• 取り組む課題
1. 6手2台のCDの選曲を扱う本文から「当初は、今回のために編曲することも考えたという。」を英語に訳してください。
2. 6手2台のCDの選曲を扱う本文の最後の文に続けて、その先を書いてください。

• 本文
----

でもYouTubeに動画がアップされているので、楽譜は現存しているんだろうなと。それでエルランさんに連絡してみることにしたんです。彼は、私が博論を書いた時に指導してくださったドビュッシー研究家ルシュールさんのお弟子さんなんですよ。エルランさんも親しくしてくださって、私のCDにライナーも書いてくださったこともあります。エルランさんに伺ったら、出版はされてないけどドビュッシー・センターのアーカイヴの中に直筆譜のコピーがあるから、しかるべき手順を踏めばコピー出来ることを教えていただきました」
サマズイユ編曲による《スペインの庭の夜》
そして青柳は、CDに収める他の曲も6手2台に縛って選曲しようと、候補曲を探していく。当初は、今回のために編曲することも考えたという。「唯君は編曲もできるので、《ボレロ》
を6手2台に編曲するっていうアイデアもあったんです。でも田部井君が「僕、リズムだけ弾くの嫌だ!ずーっと打楽器やるのは嫌だ!」って言い出して、立ち消えになりました(笑)」

----

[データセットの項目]
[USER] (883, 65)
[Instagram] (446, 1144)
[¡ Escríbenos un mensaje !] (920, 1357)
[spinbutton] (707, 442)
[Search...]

----

• 解答
1. Initially, arranging pieces specifically for this project was reportedly also considered.

2.
引き続き、候補曲を探していると、なんと自宅でピッタリな作品に出会った。「師である安川加壽子先生が亡くなられた時に、先生がパリから持って帰ってらした古い楽譜を、形見分けとして門下で分けることになったんですね。その場にいなかった私のために、井上二葉さんが選んでくださった楽譜のなかに入っていたのが、ファリャの《スペインの庭の夜》だったんです。原曲はピアノ協奏曲ですが、編曲者のサマズイユがピアノ・ソロはそのまんま、管弦楽の部分だけを連弾にしています。たまたま、6手2台を探していたタイミングで自分の譜面をみていて見つけたんです。長さもちょうどいいし、唯君がソロを弾けば良さそうだなって」
森下のセンスが光ったグレインジャー《緑の茂み》
そして3曲目に選ばれたのは、パーシー・グレインジャーが作曲した《緑の茂み》–これだけが編曲ものではなく、6手2台のオリジナル作品だ。「高松宮世界文化賞のアジア部門で私は審査をつとめているんですけど、審査員のおひとりにダン・タイ・ソンさんがいらして、来日できない時にコメントを代読される国立音大のピアノ科の先生に「いま、6手2台探してるんだけど」っていう話をしたら「あら、こないだ私たち初見で弾いたわ!面白い曲ね!」って紹介されたのが、この曲なんです」
この言葉の通り、決して複雑な音楽ではないのだが、まるで自動演奏ピアノのような雰囲気をもつユニークな作品だ。「これは唯君のセンスが光りましたね。譜面に色々と細かく指示が書いてあるんですよ。例えば、これはテーマだけど、テーマじゃない部分に埋もれるように弾けとか。唯君がアニメやゲーム音楽を編曲・演奏してきたセンスを活かして、いろんなアイデアを出してくれたので面白かったし、もの凄く光りましたね」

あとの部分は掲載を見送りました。